« Pour les animaux, tous les hommes sont des nazis* »
Les débats sont toujours très animés quand on évoque les rapports de l’homme avec les animaux: la chasse, la corrida, l’ours, les animaux de compagnie, notre régime alimentaire de plus en plus carné, ce dernier engendrant des élevages industriels et des abattages, «en commun», que nos plus gros consommateurs de viande auraient peut-être du mal à assumer si on les obligeait à en être les acteurs.
La considération des animaux a évolué au cours des siècles.

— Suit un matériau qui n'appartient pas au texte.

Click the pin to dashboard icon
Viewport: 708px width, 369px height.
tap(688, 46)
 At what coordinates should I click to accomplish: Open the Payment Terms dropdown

Dans l’Antiquité, tout ce qui est « animé » possède une âme. Le latin anima est «le souffle, l’âme », d’où vient le terme animal.
À l’avènement des trois religions du livre, seule la «grâce de Dieu distingue l’homme des autres êtres animés; peu à peu, la rupture entre l’homme et la nature, comme entre l’âme et le corps, est devenue un paradigme, encore tenace d’ailleurs.
On humanise l’animal dans les fables de La Fontaine, on animalise l’homme dans les portraits de Lebrun; les procès animaux sont fréquents au Moyen-Âge, ils ont même droit à un avocat, on excommunie chenilles ou mulots à la pelle!!
Avec Descartes, la rupture est consommée; il développe la théorie de l’animal- machine, lui dénie toute forme de conscience.
Des failles apparaissent avec les naturalistes comme Buffon et Linné. Même si les croyances chrétiennes sont toujours présentes, Buffon évoque «l’effet miroir».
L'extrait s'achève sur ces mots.